22 Red Knight Air Cadet Squadron will celebrate 81 years of continuous operation later this fall, and with last month’s return to in-person training, the Squadron is ready to help qathet region’s young people achieve their full potential.
“As an Air Cadet Squadron, we have a focus on aviation, but we’re not solely about aviation,” says Captain Kate Boyd, an officer with the Squadron. “There are any number of different paths youth can explore, like leadership, effective speaking, marksmanship, biathlon, music, or achieving their glider or private pilot’s licence, for example.”
In addition to a focus on STEM (science, technology, engineering and mathematics) and aviation subjects, Air Cadets do a variety of outdoor activities to promote fitness and leadership, and cadet training courses are eligible for up to four credits in grades 10, 11 and 12. Recently, to support optional programming, the squadron purchased a 3D printer, and cadets have been creating files, including one cadet who designed and printed a model eyeball for his science fair project.

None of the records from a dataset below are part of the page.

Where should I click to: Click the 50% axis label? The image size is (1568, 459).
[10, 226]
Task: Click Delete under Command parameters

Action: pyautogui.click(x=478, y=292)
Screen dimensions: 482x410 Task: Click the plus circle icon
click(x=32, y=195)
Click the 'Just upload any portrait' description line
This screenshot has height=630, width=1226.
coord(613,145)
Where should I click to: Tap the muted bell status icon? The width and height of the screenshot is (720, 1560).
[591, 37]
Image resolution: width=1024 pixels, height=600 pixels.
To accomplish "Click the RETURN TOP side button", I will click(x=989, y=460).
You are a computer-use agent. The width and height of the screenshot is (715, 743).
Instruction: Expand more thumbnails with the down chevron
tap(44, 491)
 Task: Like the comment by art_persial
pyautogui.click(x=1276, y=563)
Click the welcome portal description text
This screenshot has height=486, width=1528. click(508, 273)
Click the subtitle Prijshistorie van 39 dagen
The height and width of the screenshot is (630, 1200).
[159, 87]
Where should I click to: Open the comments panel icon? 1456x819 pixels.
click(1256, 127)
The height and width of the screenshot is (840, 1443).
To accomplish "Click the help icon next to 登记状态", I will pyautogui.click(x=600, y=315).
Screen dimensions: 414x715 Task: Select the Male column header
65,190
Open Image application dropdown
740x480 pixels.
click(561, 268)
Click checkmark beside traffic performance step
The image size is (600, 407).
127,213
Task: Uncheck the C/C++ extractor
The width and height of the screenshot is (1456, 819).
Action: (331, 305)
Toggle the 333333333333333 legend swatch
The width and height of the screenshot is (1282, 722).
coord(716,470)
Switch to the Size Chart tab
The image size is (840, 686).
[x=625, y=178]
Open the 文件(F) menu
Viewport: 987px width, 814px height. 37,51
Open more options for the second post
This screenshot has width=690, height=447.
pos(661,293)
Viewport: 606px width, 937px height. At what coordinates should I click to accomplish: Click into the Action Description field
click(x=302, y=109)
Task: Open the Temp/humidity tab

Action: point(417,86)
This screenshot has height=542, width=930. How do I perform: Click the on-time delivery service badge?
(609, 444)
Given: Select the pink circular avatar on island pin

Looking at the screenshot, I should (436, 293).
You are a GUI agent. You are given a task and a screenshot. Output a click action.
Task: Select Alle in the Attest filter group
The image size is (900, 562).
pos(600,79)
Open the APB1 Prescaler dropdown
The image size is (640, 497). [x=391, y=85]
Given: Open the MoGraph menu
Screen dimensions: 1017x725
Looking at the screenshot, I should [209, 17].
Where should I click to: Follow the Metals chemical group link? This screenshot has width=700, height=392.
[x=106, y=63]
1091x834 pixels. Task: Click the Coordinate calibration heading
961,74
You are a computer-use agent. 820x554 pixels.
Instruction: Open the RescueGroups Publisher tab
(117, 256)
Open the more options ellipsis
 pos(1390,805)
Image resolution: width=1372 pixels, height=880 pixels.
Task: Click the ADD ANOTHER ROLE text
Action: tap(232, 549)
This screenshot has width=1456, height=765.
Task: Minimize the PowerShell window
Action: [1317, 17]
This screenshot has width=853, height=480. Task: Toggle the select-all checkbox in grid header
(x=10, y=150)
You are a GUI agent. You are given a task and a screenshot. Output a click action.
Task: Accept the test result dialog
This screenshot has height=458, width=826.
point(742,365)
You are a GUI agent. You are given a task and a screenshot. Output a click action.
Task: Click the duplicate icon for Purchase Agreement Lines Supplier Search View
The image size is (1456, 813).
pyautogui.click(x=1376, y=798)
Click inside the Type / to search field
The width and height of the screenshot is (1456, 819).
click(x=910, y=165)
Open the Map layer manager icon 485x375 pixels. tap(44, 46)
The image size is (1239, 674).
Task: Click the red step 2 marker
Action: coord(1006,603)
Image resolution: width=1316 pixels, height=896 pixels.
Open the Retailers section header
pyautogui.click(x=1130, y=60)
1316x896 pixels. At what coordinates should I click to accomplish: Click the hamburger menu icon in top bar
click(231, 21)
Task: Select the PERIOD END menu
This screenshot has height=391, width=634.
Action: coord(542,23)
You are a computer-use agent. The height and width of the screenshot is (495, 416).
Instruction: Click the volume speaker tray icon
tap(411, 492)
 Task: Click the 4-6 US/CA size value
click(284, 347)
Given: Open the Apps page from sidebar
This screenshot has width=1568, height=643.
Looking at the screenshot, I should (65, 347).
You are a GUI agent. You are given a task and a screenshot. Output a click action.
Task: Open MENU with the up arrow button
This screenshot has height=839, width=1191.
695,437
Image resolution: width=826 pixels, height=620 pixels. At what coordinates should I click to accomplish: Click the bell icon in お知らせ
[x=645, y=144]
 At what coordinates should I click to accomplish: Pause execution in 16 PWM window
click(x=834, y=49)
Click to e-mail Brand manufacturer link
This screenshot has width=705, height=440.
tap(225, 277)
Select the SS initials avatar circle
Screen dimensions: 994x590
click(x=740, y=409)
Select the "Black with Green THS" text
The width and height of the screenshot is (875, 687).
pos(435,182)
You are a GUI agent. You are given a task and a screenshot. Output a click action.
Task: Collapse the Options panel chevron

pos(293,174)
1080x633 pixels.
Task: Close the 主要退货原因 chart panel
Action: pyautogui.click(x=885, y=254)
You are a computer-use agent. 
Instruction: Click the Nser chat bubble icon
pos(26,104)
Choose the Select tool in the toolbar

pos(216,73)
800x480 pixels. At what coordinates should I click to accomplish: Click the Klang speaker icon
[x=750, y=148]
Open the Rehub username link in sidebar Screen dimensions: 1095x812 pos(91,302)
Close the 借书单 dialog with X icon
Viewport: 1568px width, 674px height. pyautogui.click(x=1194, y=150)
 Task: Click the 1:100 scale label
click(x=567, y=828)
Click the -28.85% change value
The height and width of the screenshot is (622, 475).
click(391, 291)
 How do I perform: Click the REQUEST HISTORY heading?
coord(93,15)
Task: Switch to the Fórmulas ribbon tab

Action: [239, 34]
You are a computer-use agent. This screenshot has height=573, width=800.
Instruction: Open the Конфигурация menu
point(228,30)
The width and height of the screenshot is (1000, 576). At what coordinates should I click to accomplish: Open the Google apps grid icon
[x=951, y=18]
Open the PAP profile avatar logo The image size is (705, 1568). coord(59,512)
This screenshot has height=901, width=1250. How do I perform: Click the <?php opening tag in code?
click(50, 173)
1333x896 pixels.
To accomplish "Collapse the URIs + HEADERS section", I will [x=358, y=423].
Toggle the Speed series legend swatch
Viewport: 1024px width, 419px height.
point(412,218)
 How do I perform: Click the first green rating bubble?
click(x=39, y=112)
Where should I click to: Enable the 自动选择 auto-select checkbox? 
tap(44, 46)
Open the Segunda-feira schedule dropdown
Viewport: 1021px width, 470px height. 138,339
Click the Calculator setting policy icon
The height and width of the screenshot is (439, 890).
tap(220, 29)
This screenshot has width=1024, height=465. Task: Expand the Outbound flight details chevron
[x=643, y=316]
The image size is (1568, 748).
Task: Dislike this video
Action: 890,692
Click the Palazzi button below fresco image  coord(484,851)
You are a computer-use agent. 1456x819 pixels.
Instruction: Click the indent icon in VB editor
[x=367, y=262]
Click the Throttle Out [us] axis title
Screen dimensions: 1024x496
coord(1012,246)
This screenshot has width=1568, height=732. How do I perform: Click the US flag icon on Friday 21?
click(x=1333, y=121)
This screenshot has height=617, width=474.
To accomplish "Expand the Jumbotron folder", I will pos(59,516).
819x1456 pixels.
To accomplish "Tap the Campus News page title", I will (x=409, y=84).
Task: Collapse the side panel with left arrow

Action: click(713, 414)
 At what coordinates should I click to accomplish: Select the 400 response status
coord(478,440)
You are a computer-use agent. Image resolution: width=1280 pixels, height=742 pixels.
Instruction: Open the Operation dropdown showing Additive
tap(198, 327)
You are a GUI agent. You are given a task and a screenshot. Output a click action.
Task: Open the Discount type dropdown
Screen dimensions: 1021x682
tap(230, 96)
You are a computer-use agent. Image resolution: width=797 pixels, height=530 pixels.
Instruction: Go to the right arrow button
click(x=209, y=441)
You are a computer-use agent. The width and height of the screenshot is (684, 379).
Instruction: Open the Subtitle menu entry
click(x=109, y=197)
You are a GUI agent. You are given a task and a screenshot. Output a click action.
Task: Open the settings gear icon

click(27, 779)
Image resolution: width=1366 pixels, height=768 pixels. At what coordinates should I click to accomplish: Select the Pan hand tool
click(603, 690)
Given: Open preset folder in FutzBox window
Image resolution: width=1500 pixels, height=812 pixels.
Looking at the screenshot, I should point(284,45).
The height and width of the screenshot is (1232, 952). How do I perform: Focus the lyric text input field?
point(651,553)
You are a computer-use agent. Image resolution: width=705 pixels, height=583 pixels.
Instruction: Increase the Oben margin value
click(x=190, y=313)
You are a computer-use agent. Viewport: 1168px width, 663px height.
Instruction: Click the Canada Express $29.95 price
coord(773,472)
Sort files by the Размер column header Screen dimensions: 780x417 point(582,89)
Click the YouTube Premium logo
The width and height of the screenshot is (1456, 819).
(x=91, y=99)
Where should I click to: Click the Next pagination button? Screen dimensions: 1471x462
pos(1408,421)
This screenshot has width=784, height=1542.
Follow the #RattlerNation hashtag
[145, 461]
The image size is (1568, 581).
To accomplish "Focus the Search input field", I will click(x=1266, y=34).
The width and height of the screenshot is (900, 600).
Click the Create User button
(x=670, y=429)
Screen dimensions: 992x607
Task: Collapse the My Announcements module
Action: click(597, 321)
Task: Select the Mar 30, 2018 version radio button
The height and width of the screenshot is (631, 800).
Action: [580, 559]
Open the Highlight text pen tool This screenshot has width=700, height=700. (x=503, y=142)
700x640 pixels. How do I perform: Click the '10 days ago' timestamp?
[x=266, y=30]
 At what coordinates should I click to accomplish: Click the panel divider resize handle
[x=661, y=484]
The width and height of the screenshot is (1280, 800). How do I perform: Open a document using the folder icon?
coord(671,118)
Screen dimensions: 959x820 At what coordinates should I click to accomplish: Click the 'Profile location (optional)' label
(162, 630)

“We have some cadets interested in rocketry, so we’re doing a rocket program in the spring,” says Captain Ken Boyd, the Squadron’s Training Officer. “We have two virtual-reality flight simulators as well, and we have a wide variety of activities on the weekends.
“The goal of the cadet program is for cadets to lead cadets. They are involved in planning, preparing and instructing in both our optional and regular programming, and this opens doors not only for those with the interest, but also for those who might not have known anything about that topic before.”
Cadets join for a variety of reasons, from an interest in aviation or the Canadian Armed Forces, to wanting to gain leadership and public speaking skills.
“I joined the Air Cadets because I wanted to learn more about aviation, and Air Cadets was the only place in town that supported that interest for young people,” says Flight Sergeant Kaleb Parsons, the Squadron Commander. “I am glad I did, because I have gotten so much more out of the program. For me, aviation was the lure, but I am so grateful for everything else I have learned.”
Air Cadets is open to youth between the ages of 12 and 19, and is free to join. Cadets receive two uniforms, and most operational costs are covered by the squadron, which meets for regular training Thursdays from 6:30 to 9 pm at its facility near Timberlane Park. Optional programs take place on Mondays from 7 to 9 pm, and the marksmanship and biathlon programs run on the weekends.
“We’re the oldest chartered Squadron in BC, being formed on October 25, 1941, and we’ve been the top-ranked Squadron in the province many times over the years,” says Captain Ken Boyd. “We’re looking forward to seeing what accomplishments qathet region cadets will achieve in the future. That’s part of the adventure.”